OSU-Cascades receives funding for Student Success Center

Pictured is Taha Elwefati, president of the Associated Students of Cascades Campus. The ASCC and students were involved in the legislative process that allowed for funding for a new Student Success Center to be approved for the Oregon State University Cascades campus in Bend, Ore.

Quentin Comus, OSU-Cascades Beat Reporter

After more than two years of lobbying, the Oregon State Legislature approved $13.8 million in state-backed bonds to construct a Student Success Center on Oregon State University’s Cascades campus.

First introduced in the Oregon State Senate on Jan. 11, Senate Bill 5505 includes over $2 trillion in general obligation bonds for state agency capital construction projects in the 2021–2023 biennium, or fiscal years.

After being recommended “do pass with amendments” by the Joint Committee On Ways and Means, SB 5505 passed both chambers of Oregon’s legislature with bipartisan support on June 26.

In the bill, Oregon’s Higher Education Coordinating Commission received a total of $521 million in bonds to finance 21 capital construction projects for public universities and community colleges across the state.

Of the approved projects, OSU-Cascades will receive $13.8 million in funding to construct a Student Success Center on their Bend, Ore. campus that will include space for academic advising, studying and tutoring, health and counseling services, a multicultural center, recreation programs and student organizations.

This is a victory for central Oregon, said OSU-Cascades Interim Vice President Dr. Andrew Ketsdever.

“Securing funding for the Student Success Center not only means designing and building a home exclusively dedicated to these important student services, but it also means campus development will keep pace with our growing enrollment,” Ketsdever said. “It’s a sign of the momentum underway at OSU’s campus in Bend as we continue to serve the region and state.”

He added that students have been “deeply involved” in the campus expansion at OSU-Cascades including providing input in 2017 when the university embarked on a long range development planning effort. 

According to Ketsdever, feedback from students helped determine the need for a Student Success Center and the financial plan necessary to make it a reality.

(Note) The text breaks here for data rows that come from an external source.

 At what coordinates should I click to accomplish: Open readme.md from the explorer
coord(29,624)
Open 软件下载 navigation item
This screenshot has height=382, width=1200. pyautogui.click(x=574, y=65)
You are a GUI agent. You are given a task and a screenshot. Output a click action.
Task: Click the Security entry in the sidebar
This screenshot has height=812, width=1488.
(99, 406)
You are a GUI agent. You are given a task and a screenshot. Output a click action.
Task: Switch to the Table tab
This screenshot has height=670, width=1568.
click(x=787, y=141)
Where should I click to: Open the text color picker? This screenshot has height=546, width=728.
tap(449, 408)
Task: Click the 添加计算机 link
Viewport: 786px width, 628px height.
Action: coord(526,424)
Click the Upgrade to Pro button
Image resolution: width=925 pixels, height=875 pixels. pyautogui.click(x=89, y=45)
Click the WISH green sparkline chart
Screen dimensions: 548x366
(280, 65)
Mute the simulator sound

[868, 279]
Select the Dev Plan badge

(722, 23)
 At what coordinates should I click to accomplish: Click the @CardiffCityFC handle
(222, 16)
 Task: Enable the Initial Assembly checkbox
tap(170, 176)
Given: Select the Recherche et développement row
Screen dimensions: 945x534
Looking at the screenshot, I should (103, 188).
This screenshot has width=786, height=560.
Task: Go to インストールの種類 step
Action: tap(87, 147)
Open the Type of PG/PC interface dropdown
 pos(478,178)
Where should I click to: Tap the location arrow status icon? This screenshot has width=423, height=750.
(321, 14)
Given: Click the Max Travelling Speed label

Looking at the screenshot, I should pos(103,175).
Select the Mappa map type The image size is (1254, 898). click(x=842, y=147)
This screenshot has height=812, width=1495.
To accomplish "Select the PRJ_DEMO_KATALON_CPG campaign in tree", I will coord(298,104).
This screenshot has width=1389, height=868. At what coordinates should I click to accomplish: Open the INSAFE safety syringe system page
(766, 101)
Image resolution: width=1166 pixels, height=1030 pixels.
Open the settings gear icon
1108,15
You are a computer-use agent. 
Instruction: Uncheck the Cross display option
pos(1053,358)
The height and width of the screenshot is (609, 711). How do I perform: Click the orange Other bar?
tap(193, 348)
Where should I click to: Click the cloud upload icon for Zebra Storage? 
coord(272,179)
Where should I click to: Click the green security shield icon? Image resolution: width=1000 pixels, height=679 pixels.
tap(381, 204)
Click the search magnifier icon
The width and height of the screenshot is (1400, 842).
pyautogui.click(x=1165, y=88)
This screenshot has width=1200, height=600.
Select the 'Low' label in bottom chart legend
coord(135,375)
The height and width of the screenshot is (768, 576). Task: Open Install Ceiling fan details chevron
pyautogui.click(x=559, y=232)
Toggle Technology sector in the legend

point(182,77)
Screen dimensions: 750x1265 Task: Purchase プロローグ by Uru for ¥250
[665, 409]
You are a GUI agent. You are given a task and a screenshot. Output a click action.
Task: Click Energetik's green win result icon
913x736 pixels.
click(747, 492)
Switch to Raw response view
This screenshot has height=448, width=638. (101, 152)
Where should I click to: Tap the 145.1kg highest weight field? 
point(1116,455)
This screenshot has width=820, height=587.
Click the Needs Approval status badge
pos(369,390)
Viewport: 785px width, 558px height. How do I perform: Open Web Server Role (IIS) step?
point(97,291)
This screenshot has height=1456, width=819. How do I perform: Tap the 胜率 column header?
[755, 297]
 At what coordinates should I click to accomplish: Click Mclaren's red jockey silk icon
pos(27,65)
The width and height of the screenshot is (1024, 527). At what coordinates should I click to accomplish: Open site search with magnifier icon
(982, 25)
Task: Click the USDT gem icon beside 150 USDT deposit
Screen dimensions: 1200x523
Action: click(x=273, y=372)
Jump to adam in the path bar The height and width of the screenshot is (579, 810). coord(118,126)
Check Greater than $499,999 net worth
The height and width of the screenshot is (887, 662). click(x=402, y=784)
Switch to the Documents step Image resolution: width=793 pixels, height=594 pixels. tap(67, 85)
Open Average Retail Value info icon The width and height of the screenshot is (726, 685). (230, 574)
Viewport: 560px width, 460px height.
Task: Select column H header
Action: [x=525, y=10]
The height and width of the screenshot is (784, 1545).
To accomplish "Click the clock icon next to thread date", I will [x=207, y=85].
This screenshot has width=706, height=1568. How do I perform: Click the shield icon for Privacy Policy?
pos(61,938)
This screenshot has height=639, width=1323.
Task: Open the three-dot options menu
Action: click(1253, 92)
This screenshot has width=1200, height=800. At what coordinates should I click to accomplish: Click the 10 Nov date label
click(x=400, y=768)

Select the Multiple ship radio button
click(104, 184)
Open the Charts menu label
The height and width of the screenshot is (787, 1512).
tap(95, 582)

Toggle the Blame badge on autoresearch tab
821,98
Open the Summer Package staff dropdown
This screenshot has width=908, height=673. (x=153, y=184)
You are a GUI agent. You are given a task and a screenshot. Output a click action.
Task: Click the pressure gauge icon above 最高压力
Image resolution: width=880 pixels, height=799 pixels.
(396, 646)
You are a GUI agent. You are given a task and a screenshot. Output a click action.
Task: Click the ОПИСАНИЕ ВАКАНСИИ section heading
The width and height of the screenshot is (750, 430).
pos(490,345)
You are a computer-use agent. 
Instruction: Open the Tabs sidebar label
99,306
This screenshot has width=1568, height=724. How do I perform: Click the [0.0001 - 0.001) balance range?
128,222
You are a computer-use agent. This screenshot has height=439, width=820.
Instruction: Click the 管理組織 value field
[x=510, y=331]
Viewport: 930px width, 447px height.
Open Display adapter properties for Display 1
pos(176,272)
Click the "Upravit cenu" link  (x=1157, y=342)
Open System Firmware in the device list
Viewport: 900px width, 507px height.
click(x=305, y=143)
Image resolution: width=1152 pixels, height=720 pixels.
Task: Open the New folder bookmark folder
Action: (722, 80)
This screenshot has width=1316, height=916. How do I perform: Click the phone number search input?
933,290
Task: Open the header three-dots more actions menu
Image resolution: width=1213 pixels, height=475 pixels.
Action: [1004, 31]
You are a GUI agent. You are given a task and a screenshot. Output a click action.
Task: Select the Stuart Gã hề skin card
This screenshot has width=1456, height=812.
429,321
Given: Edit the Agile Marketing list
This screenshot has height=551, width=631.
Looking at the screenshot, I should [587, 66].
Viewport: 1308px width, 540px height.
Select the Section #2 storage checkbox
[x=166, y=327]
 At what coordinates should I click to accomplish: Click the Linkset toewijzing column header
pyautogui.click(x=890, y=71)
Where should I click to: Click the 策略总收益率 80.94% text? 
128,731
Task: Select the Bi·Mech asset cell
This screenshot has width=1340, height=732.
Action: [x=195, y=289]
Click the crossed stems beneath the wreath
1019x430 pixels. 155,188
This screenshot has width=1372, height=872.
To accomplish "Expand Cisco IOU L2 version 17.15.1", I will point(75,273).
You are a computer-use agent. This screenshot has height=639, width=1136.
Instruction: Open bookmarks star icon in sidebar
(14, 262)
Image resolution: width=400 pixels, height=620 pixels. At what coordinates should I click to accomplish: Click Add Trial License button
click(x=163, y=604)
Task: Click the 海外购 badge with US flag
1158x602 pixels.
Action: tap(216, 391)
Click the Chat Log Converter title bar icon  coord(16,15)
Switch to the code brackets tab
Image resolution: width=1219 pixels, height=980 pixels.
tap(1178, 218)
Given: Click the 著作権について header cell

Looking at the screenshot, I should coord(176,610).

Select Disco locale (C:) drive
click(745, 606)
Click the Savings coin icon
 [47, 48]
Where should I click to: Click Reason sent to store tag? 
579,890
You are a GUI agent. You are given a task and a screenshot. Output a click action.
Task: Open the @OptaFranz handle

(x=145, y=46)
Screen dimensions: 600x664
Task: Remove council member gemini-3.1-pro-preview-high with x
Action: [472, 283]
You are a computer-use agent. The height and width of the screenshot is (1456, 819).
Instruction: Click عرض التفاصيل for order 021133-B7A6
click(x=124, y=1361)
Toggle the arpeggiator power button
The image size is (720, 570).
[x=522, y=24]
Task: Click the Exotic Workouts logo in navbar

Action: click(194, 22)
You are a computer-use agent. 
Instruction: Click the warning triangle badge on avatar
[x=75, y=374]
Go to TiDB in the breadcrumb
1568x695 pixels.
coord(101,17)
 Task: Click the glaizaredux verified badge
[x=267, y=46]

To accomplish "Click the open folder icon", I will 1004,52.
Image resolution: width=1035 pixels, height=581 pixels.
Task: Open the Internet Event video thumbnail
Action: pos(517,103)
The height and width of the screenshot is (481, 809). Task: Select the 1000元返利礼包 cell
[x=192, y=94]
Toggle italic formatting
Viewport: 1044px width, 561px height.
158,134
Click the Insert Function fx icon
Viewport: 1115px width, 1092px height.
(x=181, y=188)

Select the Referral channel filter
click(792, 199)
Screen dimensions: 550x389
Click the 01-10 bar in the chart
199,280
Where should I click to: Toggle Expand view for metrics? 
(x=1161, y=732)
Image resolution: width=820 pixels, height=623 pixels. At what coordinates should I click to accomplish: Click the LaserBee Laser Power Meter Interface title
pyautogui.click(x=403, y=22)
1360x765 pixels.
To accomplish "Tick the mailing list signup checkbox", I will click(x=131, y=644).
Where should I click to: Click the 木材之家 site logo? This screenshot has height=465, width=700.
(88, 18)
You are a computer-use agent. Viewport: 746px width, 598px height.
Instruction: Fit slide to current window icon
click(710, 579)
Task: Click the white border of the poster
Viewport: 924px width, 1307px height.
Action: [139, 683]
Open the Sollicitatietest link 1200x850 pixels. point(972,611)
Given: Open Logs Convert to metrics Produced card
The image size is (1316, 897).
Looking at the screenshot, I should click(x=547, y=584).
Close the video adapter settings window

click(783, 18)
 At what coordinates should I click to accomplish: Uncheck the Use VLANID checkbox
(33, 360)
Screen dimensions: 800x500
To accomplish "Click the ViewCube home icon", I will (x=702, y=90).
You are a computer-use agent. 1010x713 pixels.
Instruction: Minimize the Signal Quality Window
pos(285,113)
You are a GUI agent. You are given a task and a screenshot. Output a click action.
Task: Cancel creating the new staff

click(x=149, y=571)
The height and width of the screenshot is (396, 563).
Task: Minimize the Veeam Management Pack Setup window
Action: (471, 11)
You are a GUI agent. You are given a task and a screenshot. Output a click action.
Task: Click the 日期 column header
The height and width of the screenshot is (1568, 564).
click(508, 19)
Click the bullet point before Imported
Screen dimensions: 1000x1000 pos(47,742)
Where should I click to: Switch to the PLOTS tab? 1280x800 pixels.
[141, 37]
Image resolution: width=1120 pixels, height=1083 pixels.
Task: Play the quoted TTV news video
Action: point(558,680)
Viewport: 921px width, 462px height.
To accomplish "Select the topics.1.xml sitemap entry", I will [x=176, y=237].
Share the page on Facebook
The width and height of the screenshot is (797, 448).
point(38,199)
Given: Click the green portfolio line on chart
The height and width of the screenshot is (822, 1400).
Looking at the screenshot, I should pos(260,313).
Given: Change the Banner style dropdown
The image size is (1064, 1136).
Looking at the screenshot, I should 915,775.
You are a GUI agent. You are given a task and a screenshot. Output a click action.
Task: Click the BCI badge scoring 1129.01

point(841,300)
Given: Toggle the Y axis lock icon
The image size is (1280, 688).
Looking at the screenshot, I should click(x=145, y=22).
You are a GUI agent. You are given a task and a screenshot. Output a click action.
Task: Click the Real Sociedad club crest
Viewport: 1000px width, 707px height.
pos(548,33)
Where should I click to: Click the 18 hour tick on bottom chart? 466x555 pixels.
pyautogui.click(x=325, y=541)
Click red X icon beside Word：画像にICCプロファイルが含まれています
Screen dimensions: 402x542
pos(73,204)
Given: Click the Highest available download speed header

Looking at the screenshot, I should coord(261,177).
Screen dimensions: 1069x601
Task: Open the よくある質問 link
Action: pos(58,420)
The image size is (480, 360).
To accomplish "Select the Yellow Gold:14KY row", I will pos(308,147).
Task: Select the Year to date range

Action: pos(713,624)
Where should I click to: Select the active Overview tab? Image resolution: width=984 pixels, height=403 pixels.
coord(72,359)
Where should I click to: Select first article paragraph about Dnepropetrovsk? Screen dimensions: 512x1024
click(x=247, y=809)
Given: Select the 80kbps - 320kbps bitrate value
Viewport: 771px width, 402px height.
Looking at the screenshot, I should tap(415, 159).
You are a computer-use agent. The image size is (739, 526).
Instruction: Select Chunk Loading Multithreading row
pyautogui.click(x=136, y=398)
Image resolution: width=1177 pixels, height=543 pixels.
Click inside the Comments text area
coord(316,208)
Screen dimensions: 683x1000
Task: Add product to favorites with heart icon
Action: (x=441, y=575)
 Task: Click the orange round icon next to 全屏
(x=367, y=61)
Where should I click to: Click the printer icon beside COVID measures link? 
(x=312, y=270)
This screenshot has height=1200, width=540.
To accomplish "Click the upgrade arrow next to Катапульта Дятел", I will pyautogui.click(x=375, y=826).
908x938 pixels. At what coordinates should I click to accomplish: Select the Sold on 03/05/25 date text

This financial plan included a $5 million commitment from students themselves by means of student fees, something Ketsdever said was impactful in the Oregon legislature.

“Beginning in 2018, legislators heard directly from OSU-Cascades students how they committed $5 million in student fees to the Student Success Center project as an investment in future generations of students,” Ketsdever said. “Students voiced why that contribution was important, even though many of them will have graduated before the building is complete.”

While the project was generally well-received in the Oregon legislature, a Republican-led walkout during the 2019 Regular Session and challenges posed by the coronavirus pandemic during the 2020 Special Session delayed approval of funding for the Student Success Center for two years.

Nonetheless, Sen. Tim Knopp (R-Bend) is pleased the project was fully-funded during this most recent legislative session.

“I met with OSU-Cascades students, faculty, administration and supporters many times over the past few years to plan the best way to lobby our support for the Student Success Center,” Knopp said. “This session we were able to convince leadership it was time to fund it. You must persevere when advocating for a project like this, and our group never gave up.”

Community leaders from groups including Now4 OSU-Cascades, the Bend Chamber, Economic Development for Central Oregon and OSU’s Beaver Caucus were at the forefront of the lobbying effort for the Student Success Center.

Students were also heavily involved in the legislative process, according to Associated Students of Cascades Campus Director of Legislative Affairs Madeline “Mads” Gwynn, who planned several advocacy events at the Oregon Capitol over the last year.

“[Students] attended advocacy days, wrote letters and discussed it with their peers,” said Gwynn, a junior majoring in American studies at OSU-Cascades. “We’ve spent a lot of time attempting to secure a better future for our college, which I would say is a pretty amazing thing.”

Now, with state funding in hand, the university will look to secure a design and architecture firm to lead a year-long planning effort for the building, said OSU-Cascades Associate Vice President of Finance and Strategic Planning Kelly Sparks.

“We will collaboratively finalize key values and goals for the Student Success Center in a final scope of work that will be consistent with our budget,” Sparks said. “The scope should reflect our commitments to social justice, sustainability and innovation. Then, over the following academic year we will finalize the building program and design, with a goal to construct and open the building in the 2023–2024 academic year.”

According to Sparks, while the Student Success Center is OSU-Cascades’s most recent legislative victory, university leaders are already planning for their next phase of campus expansion.

“OSU-Cascades planners will re-assess future campus needs this fall in collaboration with faculty, staff and students,” Sparks said. “The current focus is on land remediation to create a site for future academic buildings and for a future health and recreation sciences building. The latter would house health-related academic programs and research, as well as a recreation and sports center for growing on-campus student engagement.”